Query OK, 1 row affected (0.01 sec)

 

mysql> show binlog events in “vm-01-bin.000005” from 120;

Empty set (0.00 sec)

 

mysql> use test

mysql> insert into t1(`a`) values(‘ba’);

Query OK, 1 row affected (0.03 sec)

 

mysql> show binlog events in “vm-01-bin.000005” from 120;

+——————+—–+————+———–+————-+———————————————-+

| Log_name         | Pos | Event_type | Server_id | End_log_pos | Info                                         |

+——————+—–+————+———–+————-+———————————————-+

| vm-01-bin.000005 | 120 | Query      |         1 |         199 | BEGIN                                        |

| vm-01-bin.000005 | 199 | Query      |         1 |         305 | use `test`; insert into t1(`a`) values(‘ba’) |

| vm-01-bin.000005 | 305 | Xid        |         1 |         336 | COMMIT /* xid=22 */                          |

+——————+—–+————+———–+————-+———————————————-+

3 rows in set (0.00 sec)

 

B)Best practice for setting up the Binlog-level filters

So, for Binlog-level filter, we will use either one (and ONLY one or none) of the 2 options: –binlog-do-db to make MySQL log changes for the DBs in the list. OR, –binlog-ignore-db to make MySQL log changes for the DBs NOT in the list. Or leave both of them empty to log changes for all the DBs.

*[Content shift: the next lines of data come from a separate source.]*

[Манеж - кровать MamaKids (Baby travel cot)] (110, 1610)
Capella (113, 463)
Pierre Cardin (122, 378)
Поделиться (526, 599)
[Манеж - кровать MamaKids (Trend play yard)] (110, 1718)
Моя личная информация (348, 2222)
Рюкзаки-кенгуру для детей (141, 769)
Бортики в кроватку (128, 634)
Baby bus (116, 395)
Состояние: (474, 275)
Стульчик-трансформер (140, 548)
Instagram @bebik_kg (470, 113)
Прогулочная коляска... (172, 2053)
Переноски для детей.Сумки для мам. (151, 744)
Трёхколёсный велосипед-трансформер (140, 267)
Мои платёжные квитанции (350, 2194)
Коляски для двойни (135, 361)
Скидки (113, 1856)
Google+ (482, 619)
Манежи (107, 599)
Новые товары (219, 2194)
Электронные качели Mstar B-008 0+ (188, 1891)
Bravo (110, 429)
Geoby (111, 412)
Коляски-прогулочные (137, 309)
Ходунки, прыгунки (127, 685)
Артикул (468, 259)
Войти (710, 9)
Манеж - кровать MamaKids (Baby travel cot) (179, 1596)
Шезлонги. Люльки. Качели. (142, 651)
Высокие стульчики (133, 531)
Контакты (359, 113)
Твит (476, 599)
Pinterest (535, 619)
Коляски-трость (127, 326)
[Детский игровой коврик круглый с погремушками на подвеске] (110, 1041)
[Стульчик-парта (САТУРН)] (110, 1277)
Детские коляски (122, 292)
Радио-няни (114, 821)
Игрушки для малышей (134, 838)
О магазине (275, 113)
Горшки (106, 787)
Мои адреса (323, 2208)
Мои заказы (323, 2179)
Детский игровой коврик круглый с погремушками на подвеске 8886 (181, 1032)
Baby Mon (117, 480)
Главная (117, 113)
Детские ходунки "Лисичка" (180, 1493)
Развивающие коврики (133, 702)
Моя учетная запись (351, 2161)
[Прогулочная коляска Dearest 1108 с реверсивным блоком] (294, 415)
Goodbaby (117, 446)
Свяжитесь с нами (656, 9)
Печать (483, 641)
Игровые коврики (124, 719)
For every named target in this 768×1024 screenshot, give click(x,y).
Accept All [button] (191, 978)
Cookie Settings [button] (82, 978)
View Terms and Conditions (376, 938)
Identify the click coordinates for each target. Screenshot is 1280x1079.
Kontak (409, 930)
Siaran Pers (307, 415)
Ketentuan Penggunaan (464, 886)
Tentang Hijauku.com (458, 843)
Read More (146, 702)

However, we usually recommend NOT to setup any binlog-level filters. The reason is that to log changes for all DBs and set up filters only on slaves will achieve the same purpose and let us have an extra full copy of data changes for the master, in case we will need that for recovery.

 

2)DB-level filters

A)How MySQL process the DB-level filters

There are 2 options for setting DB-level filters:  –replicate-do-db or –replicate-ignore-db. MySQL processes these two filters the similar way as it processes the Binlog-level filters, the difference is that it ONLY applies on the slaves and so affects how the slaves replicate from its master. It will check –replicate-do-db first, if there are any options, it will replicate the DBs in the list and ignore –replicate-ignore-db. If the –replicate-do-db is NOT set, then mysql will check –replicate-ignore-db and replicate all the DBs except for the ones in this list.If both of them are empty, it will replicate all the DBs. you can find the process in the below chart from https://dev.mysql.com/doc/refman/5.7/en/replication-rules-db-options.html

There is a trick for DB-level filters though If the binlog_format is set as statement or mixed. (The binlog_format =mixed also applies here, it is because that  in mixed mode replication, in case the transaction  is deterministic it will be resolved to statement which is equivalent to statement mode) .. Since “With statement-based replication, the default database is checked for a match.” (https://dev.mysql.com/doc/refman/5.7/en/replication-rules-db-options.html). If you set up –replicate-do-db and you update a table out of the default database in master, the update statement will not be replicated if the default database you are running command from is not in the  –replicate-do-db. For example, there are 2 DBs in master, you set binlog_format=’statement’ OR ‘mixed’ and set –replicate-do-db=DB1 on slave. when execute the following commands: use DB2; update DB1.t1 … This update command will not be executed on slave. To make the update statement replicated to slave, you need to do: use DB1, update t1 …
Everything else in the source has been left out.